**TEKS YANG DITAMPILKAN**
Inilah bukti di era digital ini, media menjadi alat vital bagi masyarakat dalam menuntut keadilan dan akuntabilitas. Media sosial kini menjadi kekuatan luar biasa dalam menyebarkan informasi dengan cepat dan luas. Film Vina: Sebelum 7 Har  tidak hanya dibicarakan di bioskop atau lingkaran kritikus film, tetapi juga menjadi viral di platform seperti Twitter, Instagram, dan Facebook.

Ribuan orang membagikan ulasan, komentar, dan opini mereka, menciptakan gelombang kesadaran yang masif. Kasus Vina dan Rizky yang sempat redup kembali mencuat, mendesak masyarakat untuk menuntut penyelesaian yang adil. Viralitas di media sosial memperkuat opini publik, mendorong institusi penegakan hukum untuk bertindak lebih tegas.

Setelah perilisan film, masyarakat tidak tinggal diam. Mereka mulai menuntut keadilan dengan lebih keras. Gelombang protes dari publik yang meningkat signifikan membuat pihak kepolisian melanjutkan pencarian pelaku yang belum tertangkap selama delapan tahun.

Film sejak dulu memang berfungsi bukan hanya sebagai hiburan, tetapi juga sebagai alat advokasi yang kuat. Dengan menyajikan penderitaan korban dan kompleksitas kasus secara dramatis, film ini mampu membangkitkan empati publik dan memicu tindakan nyata.

Peran influencer dan aktivis digital sangat signifikan dalam memperkuat mobilisasi opini publik. Dengan jumlah pengikut yang besar, mereka mampu mempengaruhi opini publik secara luas. Banyak dari mereka membahas film ini, mengangkat isu ketidakadilan dan ketidakmampuan penegak hukum dalam menangani kasus ini. Ulasan dan promosi dari para influencer membuat pengikut mereka tergerak untuk peduli dan bertindak.

Selain itu, influencer dan aktivis digital turut mengorganisir aksi protes secara tak langsung, dan mengadvokasi perubahan melalui media sosial. Keterlibatan mereka membantu meningkatkan visibilitas dan urgensi kasus Vina dan Rizky, memperkuat suara publik. Era digital memungkinkan transparansi dan akuntabilitas yang lebih tinggi, terutama melalui media sosial. Tindakan dan keputusan institusi penegakan hukum dapat dengan cepat diunggah dan dibagikan, memberikan pengawasan publik yang lebih intensif.

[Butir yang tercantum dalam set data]

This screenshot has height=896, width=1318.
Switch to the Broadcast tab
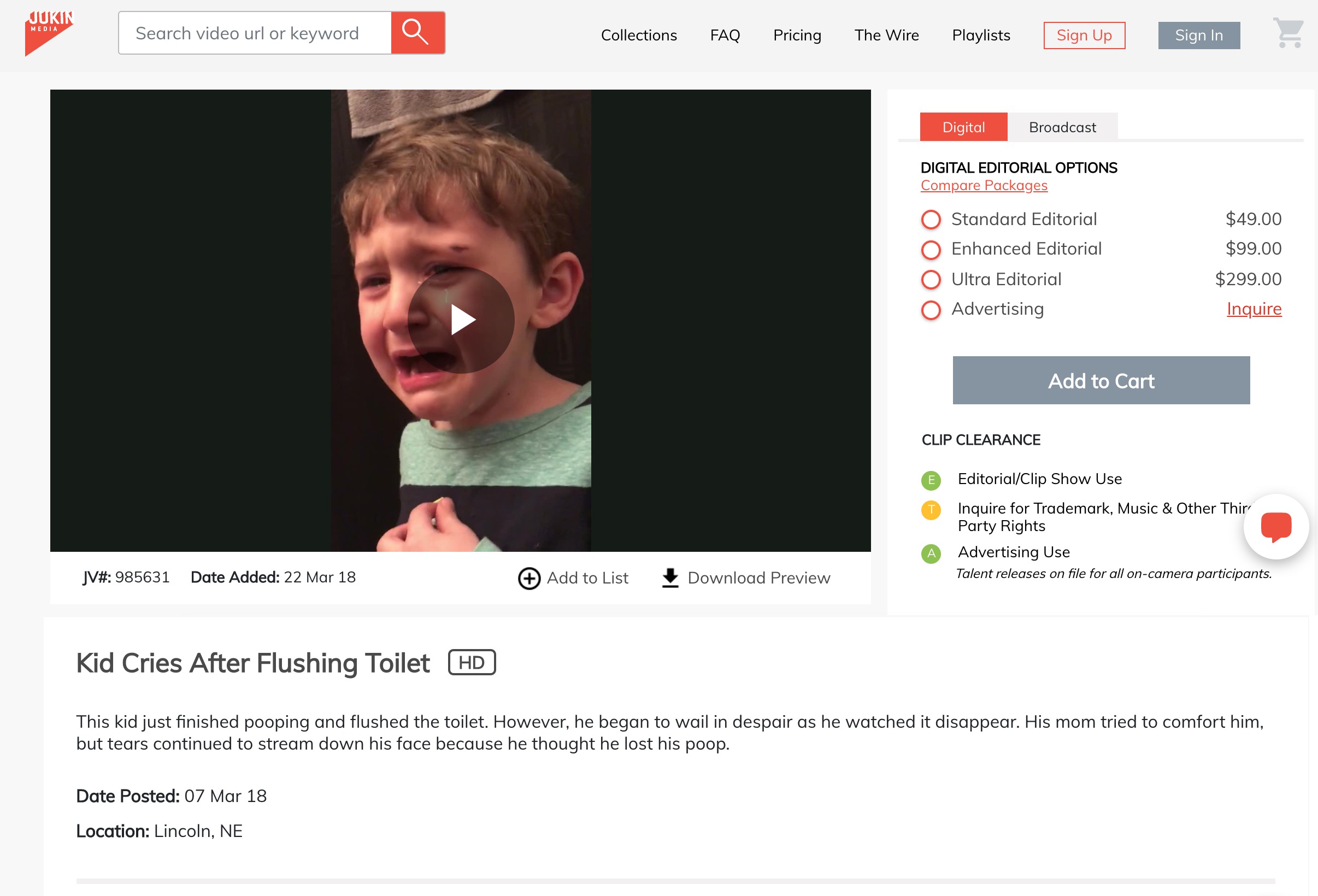point(1062,127)
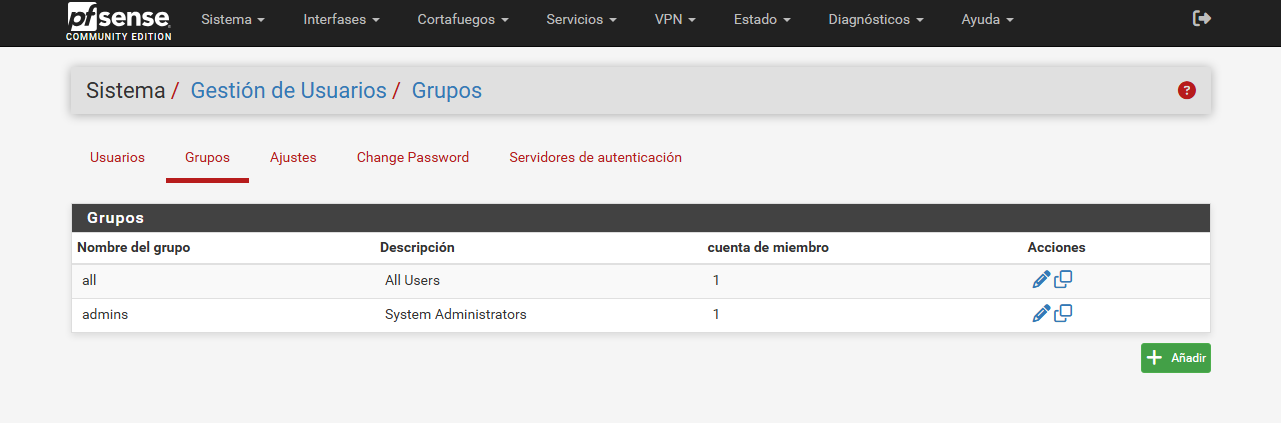Go to Servidores de autenticación tab
Image resolution: width=1281 pixels, height=423 pixels.
(x=595, y=158)
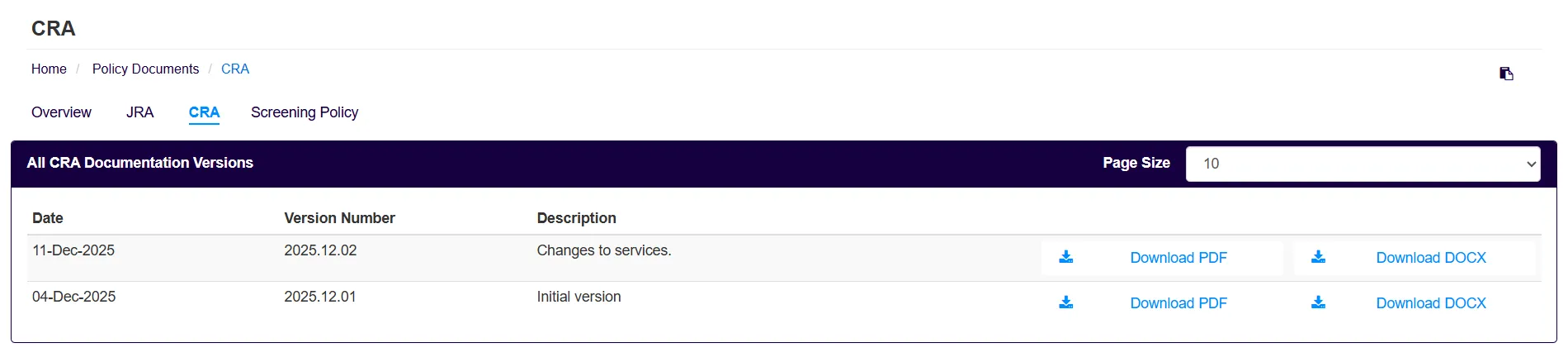
Task: Go to the Screening Policy tab
Action: pyautogui.click(x=305, y=112)
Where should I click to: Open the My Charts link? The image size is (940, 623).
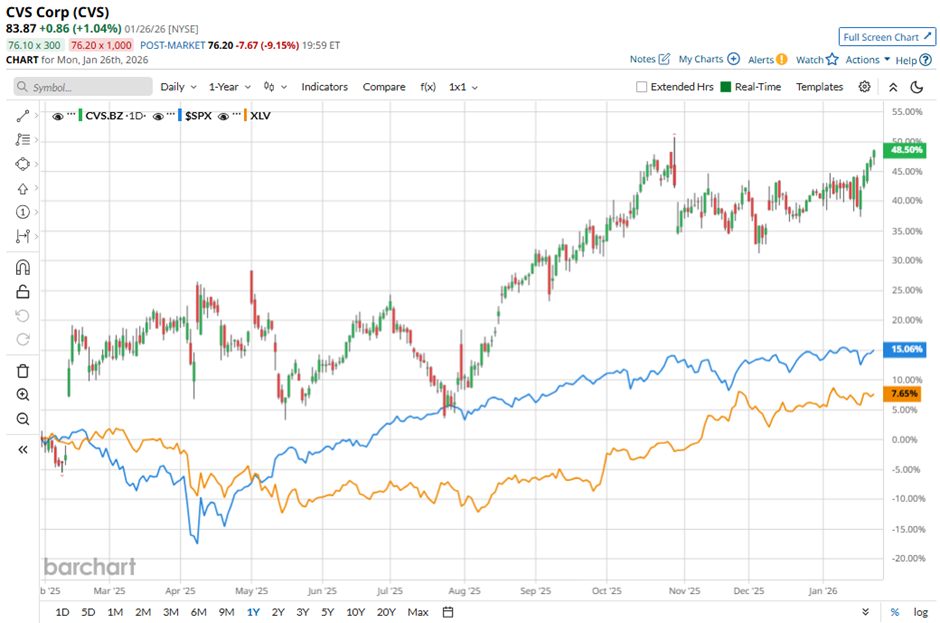pos(708,60)
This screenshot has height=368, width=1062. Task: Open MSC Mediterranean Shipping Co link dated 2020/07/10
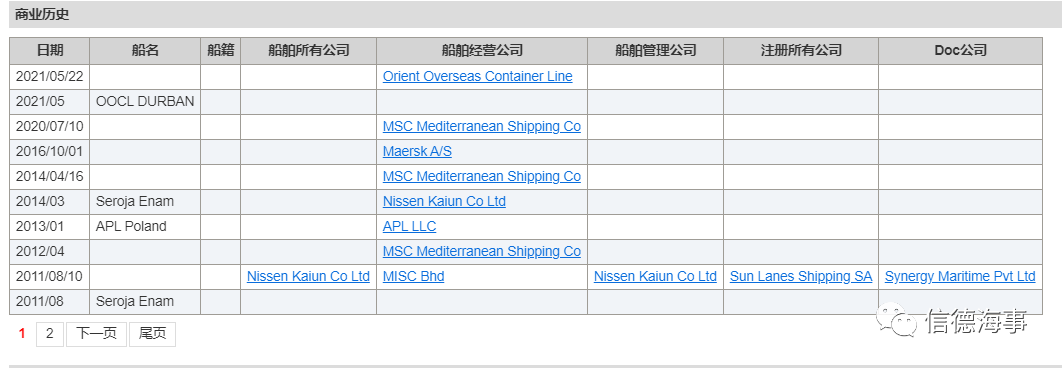482,127
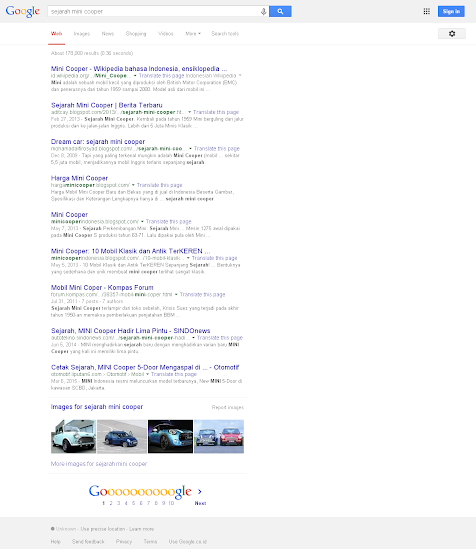Screen dimensions: 476x549
Task: Open Mobil Mini Coper Kompas Forum result
Action: point(102,287)
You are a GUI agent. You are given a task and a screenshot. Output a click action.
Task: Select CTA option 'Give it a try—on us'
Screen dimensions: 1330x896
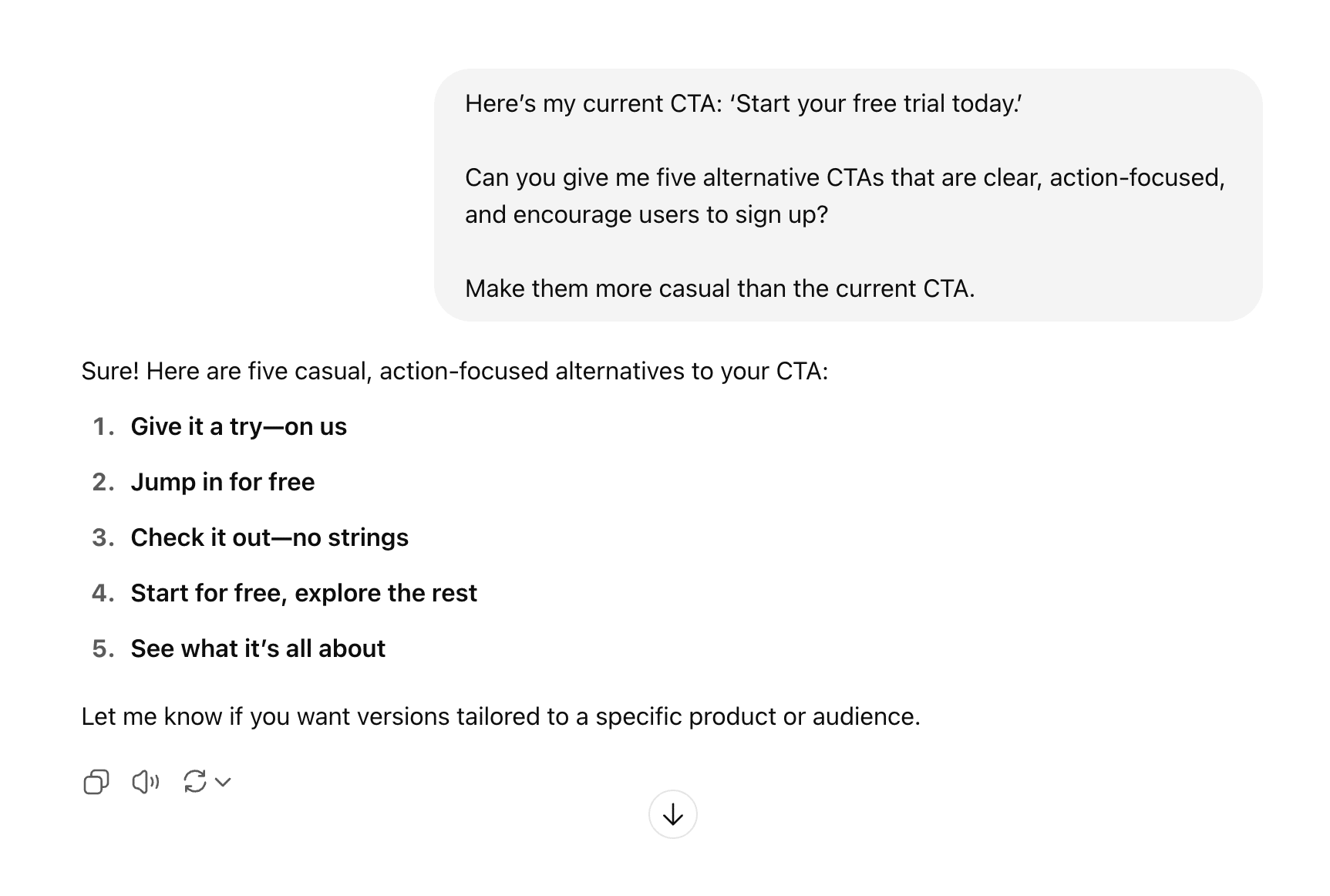click(x=239, y=426)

**LATIHAN**
Teruskan teks tentang peran media sosial dalam kasus Vina dan Rizky, dimulai setelah kalimat terakhirnya. Materi tersebut tidak digunakan sama sekali di sini.

**JAWABAN LATIHAN**
Transparansi ini memperkuat tanggung jawab pada penegakan hukum. Media sosial menciptakan platform interaksi dua arah di mana publik dapat langsung mengarahkan pertanyaan, kritik, dan tuntutan mereka kepada pejabat yang berwenang. Respons dari otoritas, meskipun kadang terbatas, menambah lapisan akuntabilitas baru dalam proses penegakan hukum.

Debat Etika
Namun, dampak film ini juga menimbulkan debat etika. Kritik terhadap film Vina: Sebelum 7 Hari berfokus pada tuduhan eksploitasi tragedi demi keuntungan komersial. Debat ini mencerminkan perdebatan yang lebih luas tentang etika dalam pembuatan film berdasarkan peristiwa nyata yang tragis. Respons kritis terhadap film ini memaksa industri hiburan untuk mengevaluasi ulang praktik mereka dalam mengangkat isu-isu sensitif.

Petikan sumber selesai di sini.